Rage Is Bad For Your Heart: New Study Shows Link Between Anger And Heart Attack

anger
Intense anger is bad for the heart, a new study says. Wikimedia Commons, CC BY 2.0

An intense outburst of rage may lead to a heart attack, a new study shows. And the numbers show that the bigger the rage, the bigger the risk of acute myocardial infarction (AMI), commonly known as a heart attack.

"Outbursts of anger are associated with an abrupt increase in cardiovascular events; however, it remains unknown whether greater levels of anger intensity are associated with greater levels of AMI risk or whether potentially modifiable factors can mitigate the short-term risk of AMI," the team writes in The Americcan Journal of Cardiology. Researchers analyzed data from the multicenter Determinants of Myocardial Infarction Onset Study, relating the number and intensity of fits of anger in the two hours before heart attack symptoms. Out of the 3,886 participants, 38 percent reported outbursts of anger in the previous year. The team found that the risk of having a heart attack was about 2.43 times higher within two hours of angry outbursts, compared to other times. 

And the hotter the anger, the higher the risk. The most intense outbursts correlated to a more than four-fold increase in risk, Reuters reports. Overall, the team found that the risk for heart attack was about 1.7 times higher in people who felt moderate anger, 2.3 times higher in people so angry that their bodies tensed up and their teeth and fists clenched, and 4.5 times higher in people so enraged that they threw objects or lost control, Reuters adds.

Anger was most frequently caused by problems at home or work, or because of road rage.

However, the team added that regular users of beta-blocker drugs had "a lower susceptibility to heart attacks triggered by anger, suggesting that some drugs might lower the risk from each anger episode."

"The association is consistently stronger with increasing anger intensity; it's not just that any anger is going to increase your risk," lead author Elizabeth Mostofsky told Reuters.

Dr.

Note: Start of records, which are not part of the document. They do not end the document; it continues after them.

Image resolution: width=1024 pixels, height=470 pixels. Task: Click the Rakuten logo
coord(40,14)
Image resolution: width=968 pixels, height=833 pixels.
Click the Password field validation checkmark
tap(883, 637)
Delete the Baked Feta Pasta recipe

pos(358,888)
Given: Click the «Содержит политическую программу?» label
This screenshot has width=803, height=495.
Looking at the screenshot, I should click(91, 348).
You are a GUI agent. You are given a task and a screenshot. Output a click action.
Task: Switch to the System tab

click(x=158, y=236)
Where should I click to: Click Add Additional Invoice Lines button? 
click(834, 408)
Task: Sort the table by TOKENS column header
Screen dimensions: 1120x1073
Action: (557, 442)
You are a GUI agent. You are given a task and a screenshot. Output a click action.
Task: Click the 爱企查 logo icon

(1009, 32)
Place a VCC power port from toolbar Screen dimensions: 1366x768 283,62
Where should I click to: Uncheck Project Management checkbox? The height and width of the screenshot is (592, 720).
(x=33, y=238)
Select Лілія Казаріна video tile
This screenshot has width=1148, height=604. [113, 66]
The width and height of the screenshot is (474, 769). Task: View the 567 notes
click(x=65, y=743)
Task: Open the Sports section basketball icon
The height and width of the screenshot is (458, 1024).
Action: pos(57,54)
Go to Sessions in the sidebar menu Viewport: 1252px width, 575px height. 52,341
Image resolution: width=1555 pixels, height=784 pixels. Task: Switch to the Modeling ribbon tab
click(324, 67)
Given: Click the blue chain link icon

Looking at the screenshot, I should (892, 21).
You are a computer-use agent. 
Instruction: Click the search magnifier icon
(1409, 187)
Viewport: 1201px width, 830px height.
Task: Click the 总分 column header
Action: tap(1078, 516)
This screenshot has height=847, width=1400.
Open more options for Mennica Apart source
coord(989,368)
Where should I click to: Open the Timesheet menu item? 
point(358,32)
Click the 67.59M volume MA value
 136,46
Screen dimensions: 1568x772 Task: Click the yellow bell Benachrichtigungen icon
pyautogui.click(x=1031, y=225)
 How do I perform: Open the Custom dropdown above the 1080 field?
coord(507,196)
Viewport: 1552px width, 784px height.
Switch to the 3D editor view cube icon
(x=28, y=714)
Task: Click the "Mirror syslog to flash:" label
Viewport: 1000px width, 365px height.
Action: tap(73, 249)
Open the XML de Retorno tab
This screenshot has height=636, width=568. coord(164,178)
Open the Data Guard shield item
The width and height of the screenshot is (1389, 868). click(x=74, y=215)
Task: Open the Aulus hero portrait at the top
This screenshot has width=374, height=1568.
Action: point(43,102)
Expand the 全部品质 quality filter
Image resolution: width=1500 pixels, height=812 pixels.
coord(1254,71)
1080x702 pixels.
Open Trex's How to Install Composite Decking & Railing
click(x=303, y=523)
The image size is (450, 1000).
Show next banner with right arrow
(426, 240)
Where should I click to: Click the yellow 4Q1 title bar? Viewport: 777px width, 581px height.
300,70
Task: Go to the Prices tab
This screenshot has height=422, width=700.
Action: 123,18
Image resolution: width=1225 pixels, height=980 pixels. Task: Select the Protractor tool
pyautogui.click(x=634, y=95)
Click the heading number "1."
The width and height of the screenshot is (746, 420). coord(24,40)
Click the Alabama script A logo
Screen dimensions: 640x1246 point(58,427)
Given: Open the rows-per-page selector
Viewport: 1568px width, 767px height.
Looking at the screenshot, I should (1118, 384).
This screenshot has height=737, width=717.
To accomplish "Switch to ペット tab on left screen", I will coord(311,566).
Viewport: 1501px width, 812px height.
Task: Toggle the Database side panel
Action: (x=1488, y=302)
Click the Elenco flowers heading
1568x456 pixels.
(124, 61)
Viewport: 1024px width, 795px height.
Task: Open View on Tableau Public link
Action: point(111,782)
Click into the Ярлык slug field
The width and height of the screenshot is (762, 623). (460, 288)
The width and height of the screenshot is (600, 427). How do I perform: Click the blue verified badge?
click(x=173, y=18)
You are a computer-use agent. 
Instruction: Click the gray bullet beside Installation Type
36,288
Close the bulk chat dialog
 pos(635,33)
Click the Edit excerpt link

James O'Keefe, a cardiologist at St. Luke's Hospital in Kansas City, Mo. who wasn't involved in the study, told Reuters that the results "make sense." Anger releases hormones epinephrine and norepinephrine, which in turn raise blood pressure and pulse rate, constrict blood vessels, and increase the risk of blood clot formation. "Contrary to the urban myth that it's best to express anger and get it out there, expressing anger takes a toll on your system and there's nothing really cathartic about it," O'Keefe told Reuters. "[Anger] serves no purpose other than to corrode the short and long-term health of your heart and blood vessels."